Dozens of Deferred Action for Childhood Arrivals (DACA) renewal applications were rejected by U.S. Citizenship and Immigration Services USCIS) because of a United States Postal Service (USPS) delay, according to the New York Times. When Donald Trump announced the end of DACA on September 5, his administration gave some DACA recipients exactly one month to scramble and submit complicated paperwork to renew their status one final time. But, the applications had to be received by October 5, and not just postmarked, but “accepted.” Dreamers in the Chicago and New York areas submitted their paperwork to USCIS through USPS, some weeks in advance. But because of a delay USPS is fully admitting to, dozens of applications arrived late and were rejected by USCIS:
The paperwork was mailed from New York in plenty of time. On Sept. 14, Allison Baker, a lawyer for the Legal Aid Society, sent a client’s application to renew a permit that would let him stay and work in the United States legally as part of the Deferred Action for Childhood Arrivals program — long before the Oct. 5 deadline. It was sent certified mail to be safe.
Tracking data from the United States Postal Service shows the envelope arriving in Chicago on Sept. 16 on its way to the regional processing warehouse of the United States Citizenship and Immigration Services, the agency that administers the program known as DACA.
Then the packet started circling Chicago in a mysterious holding pattern. From Sept. 17 to Sept. 19, it was “in transit to destination.” Then its tracking whereabouts disappeared until Oct. 4. Once again, it was “on its way.”
On Oct. 6, a day too late, it was delivered. And the application, for a 24-year-old man who asked to be identified only as José because his legal status was uncertain, was rejected.

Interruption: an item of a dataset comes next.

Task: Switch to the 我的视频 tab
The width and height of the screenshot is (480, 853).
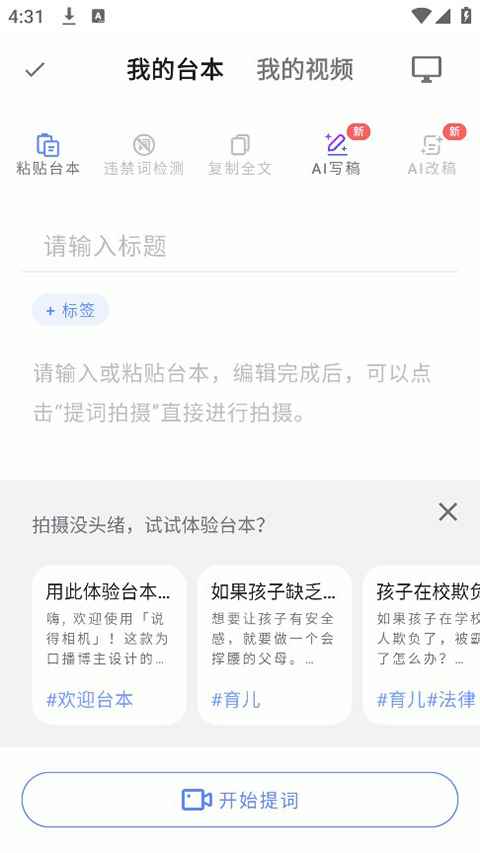Action: (305, 70)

According to attorneys, nearly three dozen DACA recipients from the New York area had their applications rejected because they arrived too late to USCIS’s Chicago processing area. In the Chicago area itself, nearly two dozen Dreamers had their applications rejected even though they were mailed from right there. “In a rare admission from a federal agency,” reports the Times, “the U.S. Postal Service took the blame. David A. Partenheimer, a spokesman for the post office, said there had been an ‘unintentional temporary mail processing delay in the Chicago area.’”

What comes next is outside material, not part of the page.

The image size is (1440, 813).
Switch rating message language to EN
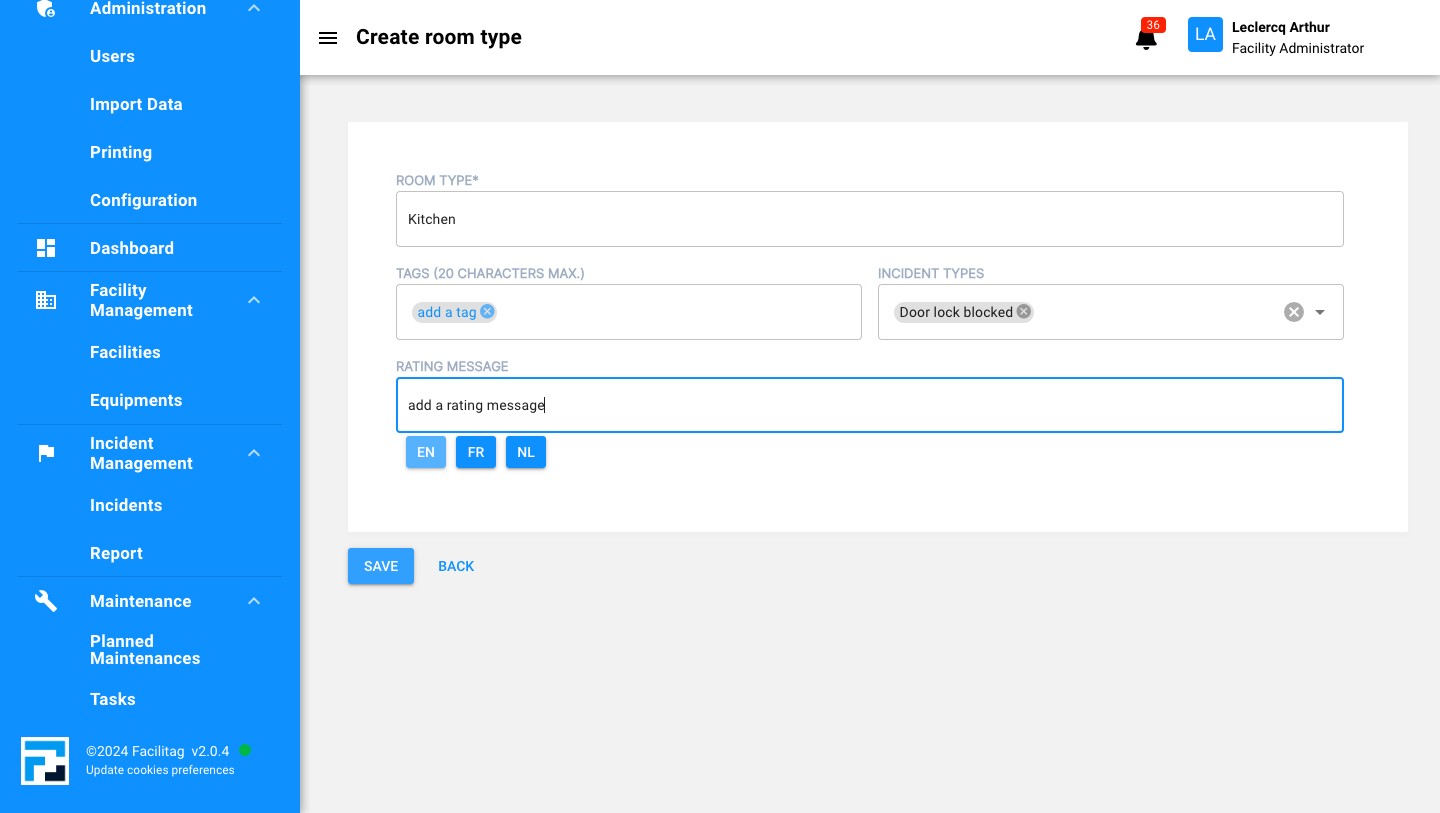pyautogui.click(x=426, y=452)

But even though this was none of the fault of DACA recipients, USCIS is sticking by the administration’s arbitrary deadline and refusing to accept the applications.
“I don’t care if it was incompetence by one federal agency or the other,” said Illinois Congressman Luis Gutiérrez, “the DACA applicants did everything right and they are still getting rejection notices and their whole lives in this country and the hopes and dreams of their families are at stake. I am sure there are many other cases like this across the country, but for the 21 cases that have come to my office so far, because somebody else did not do their job correctly we are taking innocent young immigrants and making them deportable. That is unacceptable.”
”The U.S. Citizenship and Immigration Services agency said nothing more could be done,” the Times reported. “The decisions were final.”
Because DACA is an executive order, signed by President Barack Obama in 2012, and not a statute, applicants cannot appeal the decision. Still, immigrants and their advocates viewed the agency’s unwillingness to revisit their applications as harsh and unfair.
“You can’t put the burden on the applicant to ensure the government agencies did their job,” said Camille Mackler, the director of legal initiatives for the New York Immigration Coalition. “Can you imagine if the I.R.S. didn’t pick up their mail for two weeks and you get a penalty because of it?”
This is pure negligence on behalf of immigration officials, and DACA recipients who had only weeks to come up with a $495 filing fee and paperwork shouldn’t be blamed. But really, refusing to budge from this October 5 deadline for DACA recipients who have proof they submitted their documents weeks in advance is the sort of thing you’d expect from an agency that failed to officially notify DACA recipients there was an October 5 deadline to begin with:
Vox’s Dara Lind reports that while “the Trump administration disclosed that 154,000 immigrants would be eligible for one last DACA extension as long as they applied by October 5,” this deadline information was not sent to DACA recipients. Not so much as an email or letter letting them know about this life-altering deadline, despite the federal government having their information.
“No official notices went out to recipients,” tweeted immigrant rights leader and author Julissa Arce, herself once an undocumented immigrant. “We are the only microphone.”
Undocumented immigrant youth continue to live in so much uncertainty that even a mail delay means they could lose their work permits and be torn from the only country they’ve ever known as home. This is an outrage, and another reason why Congress must pass a clean DREAM Act as soon as possible.